The enum constraints are the part that earns its keep. quality_grade can only be one of five values. chakra can only hold valid chakra names. transparency is one of three. Drop those constraints and the model happily invents categories like "semi-translucent" or "near-opaque" that map onto none of Etsy's attribute filters. I know because my early version did exactly that, and my mom's listings quietly stopped showing up under the filters buyers actually use.

The is_dyed boolean exists because my mom insists on honesty, and she is right. The surprise was how good the model is at spotting treated stones from a photo. Dyed agate has a color saturation pattern that natural coloring does not. Heat-treated amethyst sold as citrine has a specific orange-yellow that real citrine never quite hits. I tested it against 50 known-treated and 50 natural stones. It catches the treatment about 80% of the time. Not perfect, but better than a human eyeballing a phone photo.

Marketplace-safe description generation

Healing properties are a minefield. Etsy will flag a listing that makes medical claims ("amethyst cures headaches"), but the same buyers expect metaphysical descriptions and filter by them. You cannot skip it and you cannot overdo it. The prompt tells the model to hedge every healing reference: "traditionally associated with," "believed by crystal practitioners to," "historically used for." The schema cannot enforce that, since it is free text, so I added a post-processing check that rejects anything containing banned phrases:

BANNED = ["cures", "heals", "treats", "medical", "therapy",
          "prescription", "diagnosis", "clinical"]

def validate_description(text: str) -> bool:
    lower = text.lower()
    return not any(word in lower for word in BANNED)

When validation fails, the tool calls Gemini again with the rejection reason appended to the prompt. In practice that fires about 5% of the time, usually when the model gets too specific about a supposed benefit. The retry almost always clears it.
# # # #
*What you have to do*
For each statement, say whether it agrees with the crystal listing text. Answer yes or no and quote the words from the text that decide it. (a) The treatment check caught treated stones about 80% of the time. (b) The schema enforces the hedging of healing references. (c) A retry after failed validation usually fails again.
# # # #
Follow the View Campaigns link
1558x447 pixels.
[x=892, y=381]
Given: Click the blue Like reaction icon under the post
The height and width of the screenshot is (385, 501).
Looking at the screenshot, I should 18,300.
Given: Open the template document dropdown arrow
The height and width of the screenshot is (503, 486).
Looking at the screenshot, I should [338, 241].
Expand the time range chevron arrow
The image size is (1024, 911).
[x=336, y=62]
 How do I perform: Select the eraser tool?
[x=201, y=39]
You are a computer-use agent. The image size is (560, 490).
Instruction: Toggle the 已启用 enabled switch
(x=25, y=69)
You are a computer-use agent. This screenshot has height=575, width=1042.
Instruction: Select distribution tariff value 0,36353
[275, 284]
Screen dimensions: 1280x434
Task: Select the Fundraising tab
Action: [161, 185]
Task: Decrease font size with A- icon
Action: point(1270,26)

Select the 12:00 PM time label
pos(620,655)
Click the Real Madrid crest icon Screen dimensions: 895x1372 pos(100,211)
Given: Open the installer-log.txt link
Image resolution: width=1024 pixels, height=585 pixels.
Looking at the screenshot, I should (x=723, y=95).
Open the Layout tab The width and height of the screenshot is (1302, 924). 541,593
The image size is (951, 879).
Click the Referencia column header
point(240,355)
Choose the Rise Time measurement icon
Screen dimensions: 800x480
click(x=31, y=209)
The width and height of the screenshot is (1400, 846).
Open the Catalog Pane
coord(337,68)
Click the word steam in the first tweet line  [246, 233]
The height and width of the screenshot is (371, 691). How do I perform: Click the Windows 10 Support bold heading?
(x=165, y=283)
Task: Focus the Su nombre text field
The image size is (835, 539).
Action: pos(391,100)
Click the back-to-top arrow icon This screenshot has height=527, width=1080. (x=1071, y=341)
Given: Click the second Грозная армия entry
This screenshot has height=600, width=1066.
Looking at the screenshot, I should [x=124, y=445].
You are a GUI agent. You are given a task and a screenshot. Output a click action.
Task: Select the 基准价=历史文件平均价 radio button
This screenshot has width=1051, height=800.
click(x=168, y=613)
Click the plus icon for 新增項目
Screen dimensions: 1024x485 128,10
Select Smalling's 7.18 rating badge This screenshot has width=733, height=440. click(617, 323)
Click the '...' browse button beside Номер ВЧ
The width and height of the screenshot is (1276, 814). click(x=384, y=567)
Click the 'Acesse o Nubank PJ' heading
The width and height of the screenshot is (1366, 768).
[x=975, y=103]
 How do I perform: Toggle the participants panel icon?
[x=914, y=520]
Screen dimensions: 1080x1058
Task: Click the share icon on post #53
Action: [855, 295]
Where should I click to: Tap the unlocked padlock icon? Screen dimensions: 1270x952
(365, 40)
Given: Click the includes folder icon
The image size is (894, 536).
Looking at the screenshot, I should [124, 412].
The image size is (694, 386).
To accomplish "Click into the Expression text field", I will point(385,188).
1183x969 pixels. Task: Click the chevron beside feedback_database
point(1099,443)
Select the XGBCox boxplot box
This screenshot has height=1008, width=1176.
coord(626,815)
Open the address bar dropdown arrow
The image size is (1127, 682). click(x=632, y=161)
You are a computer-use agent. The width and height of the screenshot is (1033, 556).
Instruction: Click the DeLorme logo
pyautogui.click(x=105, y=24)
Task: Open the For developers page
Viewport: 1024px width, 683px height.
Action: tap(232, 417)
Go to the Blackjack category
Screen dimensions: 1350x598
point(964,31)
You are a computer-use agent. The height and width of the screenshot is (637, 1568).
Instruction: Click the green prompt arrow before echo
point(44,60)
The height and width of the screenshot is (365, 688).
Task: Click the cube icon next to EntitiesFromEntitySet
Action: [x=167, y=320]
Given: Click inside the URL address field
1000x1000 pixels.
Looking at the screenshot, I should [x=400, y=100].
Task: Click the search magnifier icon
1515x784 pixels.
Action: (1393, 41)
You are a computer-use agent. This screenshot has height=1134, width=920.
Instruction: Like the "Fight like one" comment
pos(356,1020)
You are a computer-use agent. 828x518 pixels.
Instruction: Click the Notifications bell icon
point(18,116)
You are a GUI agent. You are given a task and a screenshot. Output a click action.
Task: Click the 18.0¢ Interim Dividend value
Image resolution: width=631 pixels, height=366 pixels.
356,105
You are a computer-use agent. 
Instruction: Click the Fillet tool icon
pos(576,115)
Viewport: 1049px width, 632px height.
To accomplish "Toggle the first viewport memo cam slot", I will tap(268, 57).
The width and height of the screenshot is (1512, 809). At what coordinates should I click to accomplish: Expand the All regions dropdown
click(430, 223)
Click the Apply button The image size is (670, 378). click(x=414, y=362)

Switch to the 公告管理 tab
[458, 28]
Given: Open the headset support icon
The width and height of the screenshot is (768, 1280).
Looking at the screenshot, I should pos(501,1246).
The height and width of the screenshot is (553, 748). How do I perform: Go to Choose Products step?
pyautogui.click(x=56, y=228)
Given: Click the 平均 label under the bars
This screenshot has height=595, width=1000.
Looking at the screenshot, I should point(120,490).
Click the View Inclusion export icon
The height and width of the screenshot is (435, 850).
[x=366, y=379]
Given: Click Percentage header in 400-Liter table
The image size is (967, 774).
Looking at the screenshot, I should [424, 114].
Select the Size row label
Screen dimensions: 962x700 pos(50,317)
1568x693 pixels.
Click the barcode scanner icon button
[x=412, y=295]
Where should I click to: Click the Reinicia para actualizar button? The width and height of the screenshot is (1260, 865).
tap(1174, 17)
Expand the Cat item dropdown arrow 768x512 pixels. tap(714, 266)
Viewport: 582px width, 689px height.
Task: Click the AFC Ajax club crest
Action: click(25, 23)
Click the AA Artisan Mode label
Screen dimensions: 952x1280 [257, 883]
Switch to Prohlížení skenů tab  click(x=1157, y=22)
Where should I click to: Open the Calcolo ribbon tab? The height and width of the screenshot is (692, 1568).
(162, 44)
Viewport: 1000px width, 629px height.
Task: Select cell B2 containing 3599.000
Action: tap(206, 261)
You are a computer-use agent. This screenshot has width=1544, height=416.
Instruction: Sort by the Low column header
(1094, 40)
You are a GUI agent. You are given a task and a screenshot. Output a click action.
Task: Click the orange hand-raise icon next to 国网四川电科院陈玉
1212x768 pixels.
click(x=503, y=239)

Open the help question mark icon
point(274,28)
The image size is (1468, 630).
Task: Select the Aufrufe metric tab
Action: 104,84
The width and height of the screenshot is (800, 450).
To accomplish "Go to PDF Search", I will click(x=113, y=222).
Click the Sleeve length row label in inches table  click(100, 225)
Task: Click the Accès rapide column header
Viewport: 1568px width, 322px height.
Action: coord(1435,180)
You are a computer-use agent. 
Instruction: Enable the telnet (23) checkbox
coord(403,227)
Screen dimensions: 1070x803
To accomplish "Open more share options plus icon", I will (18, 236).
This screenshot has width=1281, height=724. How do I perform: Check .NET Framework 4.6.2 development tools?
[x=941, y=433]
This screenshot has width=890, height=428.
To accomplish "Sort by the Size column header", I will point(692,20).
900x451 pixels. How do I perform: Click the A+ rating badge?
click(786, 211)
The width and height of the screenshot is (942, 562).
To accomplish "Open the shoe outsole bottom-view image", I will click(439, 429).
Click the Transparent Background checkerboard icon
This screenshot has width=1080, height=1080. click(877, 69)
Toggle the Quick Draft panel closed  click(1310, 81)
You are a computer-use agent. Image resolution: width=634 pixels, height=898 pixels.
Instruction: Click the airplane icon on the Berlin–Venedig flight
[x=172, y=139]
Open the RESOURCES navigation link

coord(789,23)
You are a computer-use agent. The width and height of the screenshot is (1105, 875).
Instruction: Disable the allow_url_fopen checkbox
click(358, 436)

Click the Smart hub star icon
# # # #
*Solution*
(a) Yes: "It catches the treatment about 80% of the time."
(b) No: "The schema cannot enforce that, since it is free text"
(c) No: "The retry almost always clears it."